WORKFORCE PREPARATION, TRAINING, AND SUPPORT–Theme group Summary

 

Here are some of their answers to the question, “Why should we dialogue with each other?”

  • Economic crisis: not only hard-to-employ folks but also many skilled workers have lost jobs
  • Jobs are going empty here in Tompkins County because people lack skills and training
  • High school completion is a critical factor!  The unemployment rate is 35-40% for young people without diplomas.
  • Agencies such as TC Action, Workforce NY, get referrals from all over. But person-to-person dialogue like this can turn into a relationship/network that creates a circle of support for the worker, facilitates access and greater success. Some examples:  Tompkins Community Action runs a weatherization program for low income households.  Workers receive a living wage for weatherization jobs; also, training money is available to prepare workers for jobs in childcare and early childhood development (especially Headstart);Community Action in Elmira does a culinary training with a chef teaching participants to prepare food and work in food service jobs;TC Action is trying to support people to keep their jobs after stipends (subsidies that help employers to provide work and on-the-job training) run out, and workers wish to stay in those positions.

What to do?

  • The pool of both jobs and participants in the commercial drivers license  program dried up; classes were held during the day, which was a barrier for some folks; potential employers’ need for workers with CDL’s decreased.  Could the training program by offered again, once a year? Or every other year?
  • When employers have an initiative, it’s important to let the community know.  (eg. Cayuga Med Ctr., and by people like ourselves knowing and watching that, we can let them know we noticed)
  • Question the management if we notice that there aren’t people of color  employed in local businesses; shoppers who notice should say something to the owner/manager.

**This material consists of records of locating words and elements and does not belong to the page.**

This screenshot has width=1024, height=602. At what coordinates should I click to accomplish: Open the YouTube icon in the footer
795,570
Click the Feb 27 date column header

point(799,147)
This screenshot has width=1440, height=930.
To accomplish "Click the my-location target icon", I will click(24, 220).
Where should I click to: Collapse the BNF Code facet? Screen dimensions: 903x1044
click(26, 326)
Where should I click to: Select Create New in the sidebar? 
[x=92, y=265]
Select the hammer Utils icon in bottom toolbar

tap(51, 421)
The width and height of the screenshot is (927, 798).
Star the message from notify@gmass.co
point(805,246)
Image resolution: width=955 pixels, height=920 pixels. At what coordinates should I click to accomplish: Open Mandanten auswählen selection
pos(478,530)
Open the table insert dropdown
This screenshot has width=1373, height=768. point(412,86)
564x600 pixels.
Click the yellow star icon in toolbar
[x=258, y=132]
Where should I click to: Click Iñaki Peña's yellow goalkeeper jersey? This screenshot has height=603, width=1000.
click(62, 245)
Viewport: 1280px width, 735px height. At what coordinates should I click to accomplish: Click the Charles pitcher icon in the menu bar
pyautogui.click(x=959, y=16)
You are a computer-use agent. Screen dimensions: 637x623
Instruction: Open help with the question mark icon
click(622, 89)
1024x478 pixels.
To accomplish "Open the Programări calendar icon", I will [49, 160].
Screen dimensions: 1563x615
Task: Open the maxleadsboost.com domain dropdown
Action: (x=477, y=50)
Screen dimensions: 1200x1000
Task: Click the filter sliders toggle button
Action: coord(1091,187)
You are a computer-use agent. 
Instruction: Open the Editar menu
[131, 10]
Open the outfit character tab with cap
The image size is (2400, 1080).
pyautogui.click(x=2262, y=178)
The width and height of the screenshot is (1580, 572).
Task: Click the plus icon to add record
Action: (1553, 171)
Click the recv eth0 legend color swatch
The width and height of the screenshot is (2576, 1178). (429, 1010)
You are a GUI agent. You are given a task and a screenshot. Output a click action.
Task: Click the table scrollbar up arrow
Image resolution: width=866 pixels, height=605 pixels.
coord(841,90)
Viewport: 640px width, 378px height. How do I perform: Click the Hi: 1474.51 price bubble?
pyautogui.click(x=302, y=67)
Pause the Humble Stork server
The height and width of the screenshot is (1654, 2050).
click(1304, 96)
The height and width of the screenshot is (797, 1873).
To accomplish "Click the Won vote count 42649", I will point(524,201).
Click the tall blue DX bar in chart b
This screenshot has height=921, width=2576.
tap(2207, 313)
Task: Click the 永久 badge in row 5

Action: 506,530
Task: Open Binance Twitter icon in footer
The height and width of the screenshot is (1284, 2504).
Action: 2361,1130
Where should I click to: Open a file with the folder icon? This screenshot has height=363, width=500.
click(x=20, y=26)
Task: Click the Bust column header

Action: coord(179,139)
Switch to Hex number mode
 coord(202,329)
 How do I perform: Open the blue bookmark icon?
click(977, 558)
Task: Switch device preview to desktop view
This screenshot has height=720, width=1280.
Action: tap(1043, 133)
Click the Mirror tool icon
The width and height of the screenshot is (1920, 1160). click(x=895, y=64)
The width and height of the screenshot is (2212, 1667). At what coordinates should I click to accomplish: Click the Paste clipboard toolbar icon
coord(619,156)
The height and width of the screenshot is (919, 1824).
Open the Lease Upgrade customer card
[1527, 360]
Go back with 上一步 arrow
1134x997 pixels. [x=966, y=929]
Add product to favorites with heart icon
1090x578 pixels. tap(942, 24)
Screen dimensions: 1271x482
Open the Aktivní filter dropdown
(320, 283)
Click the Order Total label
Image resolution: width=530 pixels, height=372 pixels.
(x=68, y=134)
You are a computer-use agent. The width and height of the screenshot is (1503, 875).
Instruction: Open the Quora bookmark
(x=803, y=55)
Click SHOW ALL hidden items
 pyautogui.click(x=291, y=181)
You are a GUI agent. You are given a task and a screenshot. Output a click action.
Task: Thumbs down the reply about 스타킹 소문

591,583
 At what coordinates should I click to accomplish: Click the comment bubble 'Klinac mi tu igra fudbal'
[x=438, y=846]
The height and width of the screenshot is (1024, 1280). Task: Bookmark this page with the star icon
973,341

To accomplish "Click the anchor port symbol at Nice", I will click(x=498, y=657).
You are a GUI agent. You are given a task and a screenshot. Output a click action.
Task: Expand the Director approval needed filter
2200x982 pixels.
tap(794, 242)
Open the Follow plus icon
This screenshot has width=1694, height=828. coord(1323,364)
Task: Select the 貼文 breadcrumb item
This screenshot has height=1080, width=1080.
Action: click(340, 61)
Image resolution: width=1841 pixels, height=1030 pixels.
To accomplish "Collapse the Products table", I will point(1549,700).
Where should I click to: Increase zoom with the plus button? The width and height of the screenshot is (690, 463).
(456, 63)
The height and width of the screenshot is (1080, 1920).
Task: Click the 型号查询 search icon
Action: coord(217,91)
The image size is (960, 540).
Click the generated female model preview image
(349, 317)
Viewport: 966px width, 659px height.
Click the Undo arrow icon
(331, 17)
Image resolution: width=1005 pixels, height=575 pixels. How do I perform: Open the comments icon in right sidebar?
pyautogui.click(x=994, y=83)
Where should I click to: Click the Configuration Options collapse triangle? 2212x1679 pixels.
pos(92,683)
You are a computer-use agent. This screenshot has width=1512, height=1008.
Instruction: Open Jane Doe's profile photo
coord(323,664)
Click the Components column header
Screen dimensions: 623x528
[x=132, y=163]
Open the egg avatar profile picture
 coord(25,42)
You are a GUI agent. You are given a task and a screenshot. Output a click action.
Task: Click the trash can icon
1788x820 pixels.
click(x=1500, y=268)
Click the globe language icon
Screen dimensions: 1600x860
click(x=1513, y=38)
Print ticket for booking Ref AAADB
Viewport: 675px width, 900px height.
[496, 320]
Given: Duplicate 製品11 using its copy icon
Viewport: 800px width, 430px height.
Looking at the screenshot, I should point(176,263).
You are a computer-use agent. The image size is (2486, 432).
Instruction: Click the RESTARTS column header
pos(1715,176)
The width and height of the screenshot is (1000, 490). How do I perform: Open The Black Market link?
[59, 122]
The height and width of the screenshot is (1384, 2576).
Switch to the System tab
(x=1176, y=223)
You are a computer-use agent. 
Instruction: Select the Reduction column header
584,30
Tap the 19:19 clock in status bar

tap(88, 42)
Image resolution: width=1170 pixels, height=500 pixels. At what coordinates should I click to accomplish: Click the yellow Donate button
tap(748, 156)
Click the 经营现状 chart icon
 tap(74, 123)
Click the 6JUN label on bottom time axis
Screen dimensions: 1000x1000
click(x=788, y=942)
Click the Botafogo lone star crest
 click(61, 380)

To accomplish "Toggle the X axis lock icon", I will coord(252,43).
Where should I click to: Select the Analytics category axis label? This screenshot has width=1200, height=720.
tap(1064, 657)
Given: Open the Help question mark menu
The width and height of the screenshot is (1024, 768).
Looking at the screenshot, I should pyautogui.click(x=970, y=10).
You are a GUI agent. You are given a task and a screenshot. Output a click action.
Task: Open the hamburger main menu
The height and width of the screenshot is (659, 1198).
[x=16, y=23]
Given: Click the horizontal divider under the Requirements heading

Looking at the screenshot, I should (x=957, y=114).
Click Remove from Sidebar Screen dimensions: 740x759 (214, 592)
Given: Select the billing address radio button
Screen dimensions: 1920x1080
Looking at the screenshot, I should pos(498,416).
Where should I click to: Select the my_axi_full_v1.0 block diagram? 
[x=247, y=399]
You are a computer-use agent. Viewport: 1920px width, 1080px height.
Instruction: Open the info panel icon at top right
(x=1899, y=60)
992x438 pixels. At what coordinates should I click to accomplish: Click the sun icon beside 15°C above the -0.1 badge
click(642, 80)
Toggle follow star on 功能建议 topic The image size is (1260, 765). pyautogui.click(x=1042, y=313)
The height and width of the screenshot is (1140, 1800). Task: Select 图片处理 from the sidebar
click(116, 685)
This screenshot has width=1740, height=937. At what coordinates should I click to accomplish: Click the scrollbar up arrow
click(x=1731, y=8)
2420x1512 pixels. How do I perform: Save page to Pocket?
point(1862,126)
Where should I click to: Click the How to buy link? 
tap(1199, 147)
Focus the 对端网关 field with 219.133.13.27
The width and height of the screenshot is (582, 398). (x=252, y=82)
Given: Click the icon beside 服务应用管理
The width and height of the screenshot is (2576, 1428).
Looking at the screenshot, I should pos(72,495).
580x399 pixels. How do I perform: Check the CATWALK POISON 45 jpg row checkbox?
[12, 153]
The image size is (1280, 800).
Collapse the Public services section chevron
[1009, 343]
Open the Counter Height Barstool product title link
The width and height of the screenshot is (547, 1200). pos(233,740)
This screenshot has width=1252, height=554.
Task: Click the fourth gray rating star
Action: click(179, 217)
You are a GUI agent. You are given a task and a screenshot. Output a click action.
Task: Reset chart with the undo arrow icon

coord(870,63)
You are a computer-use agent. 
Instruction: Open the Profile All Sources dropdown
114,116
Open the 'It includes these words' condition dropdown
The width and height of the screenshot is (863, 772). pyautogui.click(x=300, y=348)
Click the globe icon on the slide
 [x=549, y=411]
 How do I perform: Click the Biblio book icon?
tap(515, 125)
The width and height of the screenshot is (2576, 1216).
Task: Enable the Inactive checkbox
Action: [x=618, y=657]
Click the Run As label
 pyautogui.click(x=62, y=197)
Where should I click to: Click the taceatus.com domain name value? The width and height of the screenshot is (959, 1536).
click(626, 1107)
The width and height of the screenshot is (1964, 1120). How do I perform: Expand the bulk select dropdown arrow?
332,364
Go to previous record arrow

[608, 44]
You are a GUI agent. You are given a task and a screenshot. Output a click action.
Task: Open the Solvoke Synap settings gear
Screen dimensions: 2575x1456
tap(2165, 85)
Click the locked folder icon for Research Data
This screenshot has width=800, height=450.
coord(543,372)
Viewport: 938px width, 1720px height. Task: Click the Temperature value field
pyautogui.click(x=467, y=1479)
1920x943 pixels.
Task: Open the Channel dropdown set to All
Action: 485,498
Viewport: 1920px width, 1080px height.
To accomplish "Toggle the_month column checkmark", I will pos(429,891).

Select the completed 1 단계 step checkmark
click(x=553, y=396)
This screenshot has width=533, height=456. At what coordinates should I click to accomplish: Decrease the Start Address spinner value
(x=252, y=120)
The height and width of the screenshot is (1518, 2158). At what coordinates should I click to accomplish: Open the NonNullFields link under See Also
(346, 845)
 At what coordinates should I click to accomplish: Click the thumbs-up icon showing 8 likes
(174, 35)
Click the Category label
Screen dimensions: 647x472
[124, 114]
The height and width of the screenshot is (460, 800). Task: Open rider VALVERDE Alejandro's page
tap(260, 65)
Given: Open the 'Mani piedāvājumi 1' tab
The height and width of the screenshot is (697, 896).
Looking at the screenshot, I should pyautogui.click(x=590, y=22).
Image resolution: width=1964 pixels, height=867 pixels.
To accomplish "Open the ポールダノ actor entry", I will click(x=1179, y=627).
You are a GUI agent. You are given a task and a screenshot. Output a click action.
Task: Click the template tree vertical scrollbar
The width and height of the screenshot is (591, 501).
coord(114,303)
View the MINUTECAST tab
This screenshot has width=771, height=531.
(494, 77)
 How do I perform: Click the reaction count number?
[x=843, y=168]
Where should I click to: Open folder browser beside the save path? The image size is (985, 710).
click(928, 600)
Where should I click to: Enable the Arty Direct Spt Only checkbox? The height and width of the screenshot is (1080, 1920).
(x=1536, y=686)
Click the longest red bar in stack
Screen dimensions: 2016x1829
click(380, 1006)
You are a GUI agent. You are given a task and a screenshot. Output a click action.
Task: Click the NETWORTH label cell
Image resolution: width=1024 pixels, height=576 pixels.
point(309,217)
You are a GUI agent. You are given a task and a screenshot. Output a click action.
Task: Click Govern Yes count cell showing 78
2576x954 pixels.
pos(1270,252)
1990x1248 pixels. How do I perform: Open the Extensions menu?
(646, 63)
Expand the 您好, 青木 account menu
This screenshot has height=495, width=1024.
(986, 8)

Let them know that you feel good about patronizing businesses that employ people of color.
  • Start a movement where employers look beyond their personal networks to open up  opportunities to others
  • Question major institutions which have diversity goals but fail to follow them in their hiring practices.

More questions

  • How do we increase access and equity in employment?
  • How do we address the tendency (even when a candidate of color is qualified) to hire white folks because the employer is more comfortable with them?
  • How will we gather data?  how many people get hired, who are they? How much do they make?  What are the demographics?
  • How many rural and urban kids are not graduating?  We see kids who have great grades in elementary school, but we lose them by middle school!

 

On the second day, this group asked themselves:

a) how they could be cost effective with the work that’s already being done and

b)what needs to change such as turf-issues as organizations compete for funding.

There is, as someone said, “a certain kind of exhaustion from ineffectiveness.”

One person called for a safe place where people can talk about injustices, another for transportation, and another, building on a growing theme in the overall workshop, for people to speak up when they see something that is not right.

A suggestion was to build collective group ownership and cooperatives.

Anticipating the case session in the afternoon, someone raised the Rebuilding the Wall project of Calvary Baptist, an effort to help hard to employ people find gainful employment..

 

Here are only a few of the habits they spoke of breaking and creating:

  • get over turf issues between programs;
  • stop stereotyping and operating from assumptions about the jobless,
  • stop defining others’ circumstances–if different from ours–as “deficits;”

instead, we should:

  • speak up,
  • affirm  all  the ways people know what to do and how  to manage money,
  • mentor and support youth and hold the school districts accountable,
  • extend our personal relationships beyond our habitual ones.